Of Culture and Condos – Northrop Frye on condo mentality/garrison mentality
Interesting article from The Walrus magazine on Northrop Frye’s look at the condominium form and its effects on our attitudes, particularly in the context of Canadian history and our “garrison mentality.” I’d be interested in people’s reactions to this. It struck me as insightful. The video below is from The Walrus‘s youtube channel.
“He addressed the effects of that searching distance again in the concluding essay he wrote for Carl F. Klinck’s anthology Literary History of Canada (1965). There, he used the phrase “garrison mentality” to characterize early Canadian literature: “communities that provide all that their members have in the way of distinctively human values, and that are compelled to feel a great respect for the law and order that holds them together, yet confronted with a huge, unthinking, menacing, and formidable physical setting — such communities are bound to develop what we may provisionally call a garrison mentality.” Paralyzed by the sublimity of nature and vaguely defined hostilities, settlers huddled together in isolated communities carved from the wilderness. “A garrison,” Frye explained, “is a closely knit and beleaguered society, and its moral and social values are unquestionable.”
The conclusion was hugely influential, and has been hailed as a “cultural icon” and “one of the classics of our criticism.” Following its publication, other writers explored its larger implications, most notably Frye’s student Margaret Atwood, who published Survival: A Thematic Guide to Canadian Literature in 1972. Some, of course, rejected the phrase and the ideas behind it. But whether or not you subscribed, it was virtually impossible to discuss Canadian literature in the latter half of the twentieth century without engaging the garrison mentality on some level…
“As I understood it,” Frye continued, “a garrison brings social activity into an intense if constricted focus, but its military and other priorities tend to obliterate the creative impulse.” Conditions changed throughout the nineteenth century, yet the garrison mentality remained “psychologically in the rural and small-town phase of Canadian life, with its heavy pressures of moral and conventional anxieties.” For the majority of late twentieth-century Canadians, “one of the most highly urbanized people in the world,” the garrison mentality, “which was social but not creative,” had been replaced by “the condominium mentality, which is neither social nor creative, and which forces the cultural energies of the country into forming a kind of counter-environment.”
While critics have contested the concept of a garrison mentality, Frye’s notion of a condominium mentality has drawn surprisingly little attention.

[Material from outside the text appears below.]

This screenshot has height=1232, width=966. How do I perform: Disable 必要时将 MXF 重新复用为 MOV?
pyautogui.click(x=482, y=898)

But whenever I approach Fort York from the west and see CityPlace in the east, it’s clear that the two ideas are not mutually exclusive. Indeed, they inform each other and suggest that Frye anticipated the type of twenty-first-century lifestyle that I, and thousands of other Canadians, now lead.
…. Critics have long maintained that [condos] are mechanisms of exclusion, gentrification, and middle-class affectation. Large- and mid-scale developments often demolish low- and moderate-cost rental housing and displace commercial and retail tenants, creating functionally gated communities in their place. Researchers have pointed out that many buyers view their purchase as a stepping stone to freehold home ownership, thus complicating the assumption that owners feel invested in their communities. And anecdotal evidence from developers and real estate brokers suggests that foreign investors — particularly those from Europe, Asia, and the Middle East — make up a large percentage of condo owners in Canada, essentially functioning as absentee landlords with financial but not cultural stakes in a community’s well-being…
…When I walk around CityPlace, what strikes me, beyond its scale, are the similarities to the historic garrison next door. First and foremost, it is largely self-contained and introverted; the majority of the site is bounded by Bathurst Street to the west, a rail corridor to the north, and the Gardiner Expressway to the south. Spadina Avenue, a pedestrian gauntlet, separates a smaller portion of the development to the east. The thoroughfares and train tracks function as modern fortifications and moats, offering residents protection from the hostilities of Toronto. The central green space, accentuated by an oversized canoe designed by Douglas Coupland, recalls a military parade ground, with neighbourhood hounds marshalled about by their dog walker sergeants. In the event of a siege, denizens are well equipped: they have a canteen (Sobeys), vaults (Royal Bank, TD Bank, CIBC), and numerous watering holes. In the event of inclement weather or bombardment, they can move from building to building without actually having to go outside. Even structures that house the development’s common amenities (the pool, the gym, the movie theatre) display a dash of military flair: chain mail curtains provide the right combination of privacy and intimidation. Surely, this is the type of development political scientist and housing critic Evan McKenzie had in mind in 1994 when he anticipated “a return to the ancient concept of city as fortress, in which society’s haves huddle to defend their lives and possessions against the have-nots outside the gates.”